* Start Provided information *

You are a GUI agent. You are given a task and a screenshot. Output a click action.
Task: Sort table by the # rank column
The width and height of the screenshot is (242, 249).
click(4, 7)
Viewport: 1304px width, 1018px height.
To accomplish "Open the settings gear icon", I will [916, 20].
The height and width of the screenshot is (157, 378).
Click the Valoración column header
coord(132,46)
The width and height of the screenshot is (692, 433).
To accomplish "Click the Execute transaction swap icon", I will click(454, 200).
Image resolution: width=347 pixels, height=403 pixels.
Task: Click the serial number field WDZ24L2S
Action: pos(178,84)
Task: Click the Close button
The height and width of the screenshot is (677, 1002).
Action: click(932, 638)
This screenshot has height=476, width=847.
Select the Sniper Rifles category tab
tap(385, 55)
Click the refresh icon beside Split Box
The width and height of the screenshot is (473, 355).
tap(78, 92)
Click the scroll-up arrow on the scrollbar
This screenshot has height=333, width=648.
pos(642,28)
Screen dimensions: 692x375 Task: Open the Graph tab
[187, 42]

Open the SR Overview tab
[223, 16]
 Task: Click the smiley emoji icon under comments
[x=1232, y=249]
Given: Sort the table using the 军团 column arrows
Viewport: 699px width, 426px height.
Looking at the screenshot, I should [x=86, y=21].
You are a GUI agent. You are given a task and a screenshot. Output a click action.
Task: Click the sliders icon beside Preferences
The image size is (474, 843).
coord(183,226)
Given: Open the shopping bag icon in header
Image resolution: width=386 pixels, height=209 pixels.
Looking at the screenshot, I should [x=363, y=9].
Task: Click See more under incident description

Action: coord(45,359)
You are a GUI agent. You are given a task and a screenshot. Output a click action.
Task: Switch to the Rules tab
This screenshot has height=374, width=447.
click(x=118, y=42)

* End Provided information *

▸ To do:
Turn the rows between the line containing "The width and height of the screenshot is (692, 433)." and the line containing "Action: pos(178,84)", inclusive, into a JSON list of strings with one string per line, leaving out any blank lines.

▸ Worked answer:
[
  "The width and height of the screenshot is (692, 433).",
  "To accomplish \"Click the Execute transaction swap icon\", I will click(454, 200).",
  "Image resolution: width=347 pixels, height=403 pixels.",
  "Task: Click the serial number field WDZ24L2S",
  "Action: pos(178,84)"
]